The lanes of Chattarpur are narrow and congested. They are a driver’s nightmare, can be a pedestrian’s downfall, and are altogether too claustrophobia-inducing for a normal human being, I think as I examine my map and search for the bungalow I’m due to visit.
But my anti-Chattarpur thoughts vanish the instant I turn into Horses’ Drive, the road leading to the residence of Shivani and Amir Singh Pasrich. Miraculously, the congestion gives way to space and greenery. The bungalow I will soon step into is white and sprawling. Chattarpur is actually lovely, I think.
Open spaces are an underlying theme of the Pasrich home. (Photo: Aalok Soni)
Inside, the walls of the bungalow are covered with art. Anjolie Ela Menon takes pride of place, but keeps company with Paresh Maity and Sanjay Bhattacharya. The outdoor greenery has an indoor counterpart, in two L-shaped green areas and a book nook at the room’s upper level.
The plants –money plant, areca palm and mother-in-law’s tongue - help fight indoor pollution, says Shivani. The greenery also adds to the classic feel of the house.
“My background is media, glamour, travel, so I might have chosen a modern or glitzy house, but this house really speaks about my husband (lawyer and polo player Amir Singh Pasrich),” explains Shivani. “The old-world feel is Amir’s preference. He made it very clear that the interiors have to be classic, because that’s what he is. We worked as a team and right from the beginning I made him team leader.”
The sprawling living room. (Photo: Aalok Soni)
Rajasansi House had been constructed by Amir’s parents more than 20 years ago, but remained unoccupied till Shivani and Amir moved there from their Golf Links residence eight years ago.
“My mother-in-law, Hemant Pasrich is the principal of the Study School though her true calling is that of an artist. She had planned the house in an inventive fashion,” says Shivani.

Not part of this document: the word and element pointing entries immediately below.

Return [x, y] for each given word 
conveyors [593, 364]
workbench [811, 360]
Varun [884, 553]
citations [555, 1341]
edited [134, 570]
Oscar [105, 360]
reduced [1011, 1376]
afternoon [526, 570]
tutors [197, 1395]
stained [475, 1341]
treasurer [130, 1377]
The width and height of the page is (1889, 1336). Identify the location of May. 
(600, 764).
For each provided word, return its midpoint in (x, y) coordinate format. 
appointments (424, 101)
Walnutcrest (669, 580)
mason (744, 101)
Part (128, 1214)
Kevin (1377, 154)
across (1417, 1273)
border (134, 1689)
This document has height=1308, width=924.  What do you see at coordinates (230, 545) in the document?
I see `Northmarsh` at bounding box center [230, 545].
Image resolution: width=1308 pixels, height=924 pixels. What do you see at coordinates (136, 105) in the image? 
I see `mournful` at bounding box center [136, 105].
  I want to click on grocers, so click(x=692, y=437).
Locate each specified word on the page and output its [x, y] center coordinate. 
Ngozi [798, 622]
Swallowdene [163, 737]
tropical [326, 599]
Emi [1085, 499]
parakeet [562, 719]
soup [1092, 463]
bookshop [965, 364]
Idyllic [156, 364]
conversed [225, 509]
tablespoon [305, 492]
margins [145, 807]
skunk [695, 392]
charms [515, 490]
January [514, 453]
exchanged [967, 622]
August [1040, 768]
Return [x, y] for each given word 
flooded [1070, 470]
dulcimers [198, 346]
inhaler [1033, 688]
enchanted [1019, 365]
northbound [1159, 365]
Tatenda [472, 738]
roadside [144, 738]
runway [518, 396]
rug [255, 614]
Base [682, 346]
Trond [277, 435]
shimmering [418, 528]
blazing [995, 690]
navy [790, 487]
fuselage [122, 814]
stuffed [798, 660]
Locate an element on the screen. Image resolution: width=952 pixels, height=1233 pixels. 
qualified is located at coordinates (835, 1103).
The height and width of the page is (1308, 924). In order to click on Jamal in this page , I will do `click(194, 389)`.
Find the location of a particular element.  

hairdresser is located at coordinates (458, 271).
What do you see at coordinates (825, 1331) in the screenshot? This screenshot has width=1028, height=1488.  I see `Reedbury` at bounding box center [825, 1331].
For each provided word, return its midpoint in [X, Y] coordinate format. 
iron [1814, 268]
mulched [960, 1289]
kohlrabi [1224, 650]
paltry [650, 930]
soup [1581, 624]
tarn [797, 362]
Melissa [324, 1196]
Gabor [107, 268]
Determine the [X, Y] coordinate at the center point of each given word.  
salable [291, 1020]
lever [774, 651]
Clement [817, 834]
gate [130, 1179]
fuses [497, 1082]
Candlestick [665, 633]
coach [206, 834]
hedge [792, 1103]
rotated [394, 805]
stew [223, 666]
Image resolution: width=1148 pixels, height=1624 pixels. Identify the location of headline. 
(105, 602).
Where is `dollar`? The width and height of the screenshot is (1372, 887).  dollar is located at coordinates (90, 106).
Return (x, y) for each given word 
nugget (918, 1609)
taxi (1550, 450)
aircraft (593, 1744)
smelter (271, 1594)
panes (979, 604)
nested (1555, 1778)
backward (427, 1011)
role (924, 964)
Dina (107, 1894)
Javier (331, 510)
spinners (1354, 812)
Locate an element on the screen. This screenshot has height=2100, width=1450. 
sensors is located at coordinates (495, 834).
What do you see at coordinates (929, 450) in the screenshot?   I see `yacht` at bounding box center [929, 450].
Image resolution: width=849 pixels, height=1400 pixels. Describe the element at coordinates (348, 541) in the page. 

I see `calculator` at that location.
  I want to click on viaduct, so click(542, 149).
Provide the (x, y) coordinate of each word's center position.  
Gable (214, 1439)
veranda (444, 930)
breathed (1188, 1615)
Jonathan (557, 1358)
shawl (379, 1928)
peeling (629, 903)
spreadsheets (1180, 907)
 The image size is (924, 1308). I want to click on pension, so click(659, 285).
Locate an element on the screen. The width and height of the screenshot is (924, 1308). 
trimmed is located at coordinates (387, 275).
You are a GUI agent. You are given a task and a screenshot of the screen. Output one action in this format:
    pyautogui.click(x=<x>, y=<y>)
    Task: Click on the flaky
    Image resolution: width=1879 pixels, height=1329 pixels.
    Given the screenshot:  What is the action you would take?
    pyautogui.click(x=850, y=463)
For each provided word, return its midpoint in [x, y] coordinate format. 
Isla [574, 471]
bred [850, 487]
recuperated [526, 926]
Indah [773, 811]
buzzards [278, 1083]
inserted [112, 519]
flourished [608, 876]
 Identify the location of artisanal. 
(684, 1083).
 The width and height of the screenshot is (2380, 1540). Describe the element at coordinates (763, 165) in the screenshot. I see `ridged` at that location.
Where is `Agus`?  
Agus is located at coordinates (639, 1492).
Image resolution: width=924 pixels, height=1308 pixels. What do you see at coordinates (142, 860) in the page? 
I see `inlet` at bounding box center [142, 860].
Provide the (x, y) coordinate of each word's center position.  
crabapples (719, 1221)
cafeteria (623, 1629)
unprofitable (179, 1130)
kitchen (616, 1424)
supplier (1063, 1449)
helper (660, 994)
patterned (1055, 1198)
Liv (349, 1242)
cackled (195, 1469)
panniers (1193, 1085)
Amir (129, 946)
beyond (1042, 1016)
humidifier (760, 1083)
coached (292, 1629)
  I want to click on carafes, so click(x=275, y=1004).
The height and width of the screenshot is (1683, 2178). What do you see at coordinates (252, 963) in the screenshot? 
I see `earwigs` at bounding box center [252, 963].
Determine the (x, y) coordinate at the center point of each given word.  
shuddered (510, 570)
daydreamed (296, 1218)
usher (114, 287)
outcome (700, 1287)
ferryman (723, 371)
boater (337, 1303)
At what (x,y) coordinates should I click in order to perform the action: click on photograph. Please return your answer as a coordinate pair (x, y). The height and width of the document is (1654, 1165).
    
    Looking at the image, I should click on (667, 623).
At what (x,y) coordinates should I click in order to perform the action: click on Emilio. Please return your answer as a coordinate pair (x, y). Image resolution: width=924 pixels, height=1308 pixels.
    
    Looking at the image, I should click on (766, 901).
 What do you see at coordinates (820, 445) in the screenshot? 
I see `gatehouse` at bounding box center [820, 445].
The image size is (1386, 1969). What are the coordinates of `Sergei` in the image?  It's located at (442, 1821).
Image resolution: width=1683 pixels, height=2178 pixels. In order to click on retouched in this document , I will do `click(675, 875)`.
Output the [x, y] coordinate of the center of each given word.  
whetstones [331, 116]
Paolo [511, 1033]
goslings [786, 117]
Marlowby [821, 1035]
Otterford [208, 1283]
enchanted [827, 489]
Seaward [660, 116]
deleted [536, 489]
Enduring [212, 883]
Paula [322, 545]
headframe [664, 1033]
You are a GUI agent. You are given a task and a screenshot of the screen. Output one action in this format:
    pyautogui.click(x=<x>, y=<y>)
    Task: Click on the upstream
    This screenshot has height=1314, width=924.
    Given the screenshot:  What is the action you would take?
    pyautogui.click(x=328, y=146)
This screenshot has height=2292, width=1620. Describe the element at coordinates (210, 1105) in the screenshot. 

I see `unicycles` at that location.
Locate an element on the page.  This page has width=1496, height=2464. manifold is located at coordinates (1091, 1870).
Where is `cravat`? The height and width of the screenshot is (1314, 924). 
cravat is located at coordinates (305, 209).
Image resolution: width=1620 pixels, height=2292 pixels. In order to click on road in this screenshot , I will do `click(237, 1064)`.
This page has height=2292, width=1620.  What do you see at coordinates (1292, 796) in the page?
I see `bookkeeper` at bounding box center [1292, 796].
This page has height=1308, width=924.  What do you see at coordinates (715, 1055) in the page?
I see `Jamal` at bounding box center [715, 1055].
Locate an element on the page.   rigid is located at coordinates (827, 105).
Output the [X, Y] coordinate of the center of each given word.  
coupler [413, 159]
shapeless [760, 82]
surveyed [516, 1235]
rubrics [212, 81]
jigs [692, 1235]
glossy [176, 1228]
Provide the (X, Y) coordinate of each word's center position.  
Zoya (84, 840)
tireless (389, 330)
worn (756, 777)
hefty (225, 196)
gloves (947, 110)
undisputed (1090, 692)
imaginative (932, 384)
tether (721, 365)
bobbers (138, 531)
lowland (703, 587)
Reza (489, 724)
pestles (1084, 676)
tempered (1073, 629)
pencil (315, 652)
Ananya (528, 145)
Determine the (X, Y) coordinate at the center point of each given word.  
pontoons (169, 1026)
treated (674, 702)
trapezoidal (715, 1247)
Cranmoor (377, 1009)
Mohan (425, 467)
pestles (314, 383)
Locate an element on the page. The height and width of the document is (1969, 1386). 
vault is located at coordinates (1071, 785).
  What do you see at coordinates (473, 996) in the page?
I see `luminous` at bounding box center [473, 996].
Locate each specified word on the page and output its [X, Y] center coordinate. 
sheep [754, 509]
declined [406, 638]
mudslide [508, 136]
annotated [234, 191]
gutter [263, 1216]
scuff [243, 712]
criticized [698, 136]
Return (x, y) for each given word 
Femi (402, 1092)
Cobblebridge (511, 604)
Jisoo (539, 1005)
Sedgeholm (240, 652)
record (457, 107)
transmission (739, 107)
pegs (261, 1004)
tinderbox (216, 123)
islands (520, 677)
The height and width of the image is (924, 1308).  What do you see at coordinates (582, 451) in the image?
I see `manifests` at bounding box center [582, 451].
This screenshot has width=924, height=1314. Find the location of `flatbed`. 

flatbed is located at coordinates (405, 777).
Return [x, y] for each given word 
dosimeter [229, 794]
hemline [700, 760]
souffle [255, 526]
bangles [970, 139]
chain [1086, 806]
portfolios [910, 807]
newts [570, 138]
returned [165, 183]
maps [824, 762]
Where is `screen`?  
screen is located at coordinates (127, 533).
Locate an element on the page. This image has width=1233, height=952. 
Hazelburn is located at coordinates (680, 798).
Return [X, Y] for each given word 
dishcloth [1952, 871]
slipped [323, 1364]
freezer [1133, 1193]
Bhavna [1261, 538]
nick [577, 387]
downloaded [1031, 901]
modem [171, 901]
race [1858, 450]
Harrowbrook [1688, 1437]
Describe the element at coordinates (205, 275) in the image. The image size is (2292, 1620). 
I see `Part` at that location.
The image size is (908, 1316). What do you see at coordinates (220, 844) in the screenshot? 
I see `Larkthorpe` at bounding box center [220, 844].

“So our home had reflections of the maestro in her like a 30 by 30 foot living room with a 16 foot high ceiling. While that was great, we had to make some structural changes to fortify the building. Working within these constraints worked well for me. I may not have been as creatively inclined if the existing structure did not pose challenges.”
The interiors reflect the history of the family. There are brick panels decorated with antique swords. The panels are not purchased at an interiors shop: they are conceived and created by Shivani herself. They are made with tiny pieces of leftover panelling found in the store, which were matched together to make whole brick tiles. The swords belonged to Amir’s great-great-grandfather, who was part of Maharaja Ranjit Singh’s darbar.
“You can’t go to a shop and tell them, ‘I want antique swords put on something like this!’ These are ideas that come when you put things together with what you have, and then they are yours,” says Shivani.
“Anjolie Ela Menon had done the signature design for my play on Draupadi (
Draupadi - Will My Spirit Live On?).
When she gave me a painting on the same theme she told me to light it up with a lamp. I was in love with her work and did not want just any lamp to have the privilege so when we were in Ladakh, we bought collapsible horns that I converted into lamps.”
Almost everything in the room, which has been divided into two symmetrical seating arrangements, has a story. The Tiffany dog was a wedding gift from a cousin. The table supported by a wooden horse was once a rocking horse purchased in Nepal by Shivani’s mother-in-law for her grandchildren; when the children grew up, their grandmother converted it into a table, with all their medals hanging from its neck.
Much of the wood used in the house has been recycled: picked up from a restaurant in a five star hotel when it closed down. Shivani then used her creativity to convert solid doors into interesting pieces with fretwork.
Making room for life: The dining area in the living room is Shivani’s favourite part of her home. It also has an ornate, winding staircase. (Photo: Raj K Raj)
The room also contains a bar from where you can operate a cleverly hidden home theatre system, a fireplace, a winding wood staircase leading to a book nook at the upper level and Shivani’s favourite part of the room, the dining area.
“I enjoy working here on a straight back (maintaining the right posture is very important for me) and it also gives me a perfect view of the front and the back of the house,” says Shivani. “My personality resides in the little knick-knacks in the house, Amir’s in the concept while the kids are in every part especially the garden”.
You can see the children’s influence in the lovely green outdoors with swings in a corner. You can also see the love this family has for nature. The Pasrichs have three horses, dogs, rabbits and pigeons. “The pigeons take me back to my childhood because my father had an aviary,” says Shivani.
Shivani in one of the balconies that has a glass-roofed skylight. (Photo: Raj K Raj)
There is a rain water harvesting system that makes their home ecologically sustainable, and Shivani has also created a glass-roofed skylight over one of the balconies, making a rectangular see-through cut on the roof, covered with glass, and growing creepers through the side.
“This is perfect for a rainy day,” says Shivani. “We also do yoga here during the winter months.”